We’ve all heard business leaders say that people are their organization’s most important asset, but too often the reality doesn’t fully align with those feelings.
While the competition to attract key talent was (and remains) fierce before the outbreak of the COVID-19 pandemic, employers were either slow or reluctant to make the kind of big changes needed to really prioritize their jobs. employees.
The office was where the vast majority of work needed to be done, while issues such as mental well-being were only addressed when the impact of burnout on absences and staff turnover arose. made you feel. Indeed, the contract between the employee and the employer was unbalanced – the employers made the decisions and the employees were the beneficiaries.
Fast forward 18 months and a whole new employer-employee social contract seems to have taken hold.
Telecommuting has gone from a limited, if not reluctant, arrangement with strict requirements to the norm. The restrictions and blockages presented no other option but to coexist with children and / or spouses, partners and others also working from home. Meanwhile, in-person meetings and events have also moved online, where active participation, productivity, and home connectivity have become potential barriers to getting things done.
The evolution of the work-life balance of employees has also created a new dynamic in terms of health and well-being.
In the “new normal”, employees have removed what was often a strict line between work and home. Running errands, doing household chores, and taking a break to exercise during and around doing work tasks – a new sense of productivity and accomplishment has been created.
However, the burnout resulting from this act of domestic juggling has become a problem. Indeed, what we found is that many employees are wondering if they want to continue doing the work they are doing. And more specifically, if they want to do it with their running employers. Without surprise, many chose not to continue in 2021.

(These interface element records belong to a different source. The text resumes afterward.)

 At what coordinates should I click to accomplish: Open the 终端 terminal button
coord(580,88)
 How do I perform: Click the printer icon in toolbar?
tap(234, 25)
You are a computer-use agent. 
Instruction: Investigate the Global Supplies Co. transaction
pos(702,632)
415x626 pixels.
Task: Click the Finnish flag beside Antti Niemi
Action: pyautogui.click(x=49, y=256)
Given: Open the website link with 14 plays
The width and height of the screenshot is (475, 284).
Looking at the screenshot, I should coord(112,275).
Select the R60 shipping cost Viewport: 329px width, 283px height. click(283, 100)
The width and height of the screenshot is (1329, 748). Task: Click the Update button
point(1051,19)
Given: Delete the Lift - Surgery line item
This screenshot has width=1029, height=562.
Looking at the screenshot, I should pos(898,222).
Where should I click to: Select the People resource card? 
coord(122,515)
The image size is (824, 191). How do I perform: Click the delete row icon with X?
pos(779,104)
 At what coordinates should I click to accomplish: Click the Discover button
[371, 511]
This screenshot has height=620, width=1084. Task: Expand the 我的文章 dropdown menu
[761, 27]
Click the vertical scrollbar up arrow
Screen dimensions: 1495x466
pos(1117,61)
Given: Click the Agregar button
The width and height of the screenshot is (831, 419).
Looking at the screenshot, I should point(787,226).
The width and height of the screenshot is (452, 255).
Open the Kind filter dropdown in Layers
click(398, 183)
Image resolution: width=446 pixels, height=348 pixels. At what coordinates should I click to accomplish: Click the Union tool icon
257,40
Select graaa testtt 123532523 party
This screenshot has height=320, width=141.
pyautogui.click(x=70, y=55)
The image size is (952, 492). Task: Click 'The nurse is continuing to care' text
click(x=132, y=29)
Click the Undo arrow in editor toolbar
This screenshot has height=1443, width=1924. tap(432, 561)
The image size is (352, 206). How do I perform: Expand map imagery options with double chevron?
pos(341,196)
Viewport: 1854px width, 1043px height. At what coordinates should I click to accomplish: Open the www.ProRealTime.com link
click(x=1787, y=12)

Respond to the new social contract
How organizations can respond to these changing dynamics and thereby maintain a happy and loyal workforce is at the heart of our recently launched HR Trends 2022 report.
The pandemic has highlighted how important employees are to business continuity. Decisions can no longer be made without considering the voice and needs of employees. In 2022, the new employer-employee contract is one where what employees want matters more than ever – and leaders must listen to them if they are to be successful.
We can call this the “big rethink,” a process by which organizations develop plans alongside their employees and make them valued stakeholders.
This is essential for several reasons in addition to the new dynamic already described. For example, employees on leave often felt abandoned and in limbo about their financial future, while others may have made the decision to relocate believing telecommuting would become permanent, only to discover their desire. employer to return to the office.
As part of the big overhaul, business leaders just need to be aware of these circumstances.
One way is to leverage people analytics, employee experience software, and other HR technologies to help balance business results with employee needs. The data, combined with opinion polls, can reveal unique differences in employee perspectives and inform the development of a work environment that values people, fosters confidence, and delivers a healthy outcome.
How has employee satisfaction with the overall employee experience evolved during the pandemic? How does employee satisfaction vary between employees working from home and those in the workplace? What are the first indicators that employees can consider about a job change? What impact do remote supervisors / managers have on employee engagement? What productivity changes have occurred since the pandemic and how do they vary by workplace?
All of these questions can and should be answered with data to help organizations prepare their people management strategies for the next year.
Top tips for managing people in 2022
Indeed, there are several other human resource management measures that employers can take in 2022 to maintain employee engagement and align with the strategic goals of the company:
1. Be explicit and proactive with your post-pandemic workplace strategy
Almost 70% of organizations have either communicated their post-pandemic work vision vaguely or not at all, research from McKinsey shows. Uncertainty can cripple employer-employee relationships and create excessive anxiety that leads to burnout.
2. Keep employee well-being and mental health at the forefront.
While no two employee experiences are the same, there is no doubt that the pandemic period has put the spotlight on the well-being of workers, be it their physical health and / or mental. With the increase in reported cases of wellness issues, now is the time for organizations to take a data-driven surveillance approach – this will help in the early detection of issues and provide important points of comparison between organizations. teams and departments of a company.
3. Consider different approaches for different employee demographics.
There are many variables that will determine one employee’s preferences over another, from how they live at home to whether they are full-time or part-time. Likewise, those with fewer years of service may be more concerned about their job security than their more experienced colleagues. Organizations need to incorporate these distinctions into how they manage the new employer-employee social contract.
Despite the stress and tensions caused by the pandemic, the past 18 months have, in many ways, revealed a stream of benefits that organizations can incorporate into their future work dynamics.
By giving employees a stakeholder seat at the decision-making table, many companies will begin to benefit from a new social contract that underpins a happy, healthy and motivated workforce.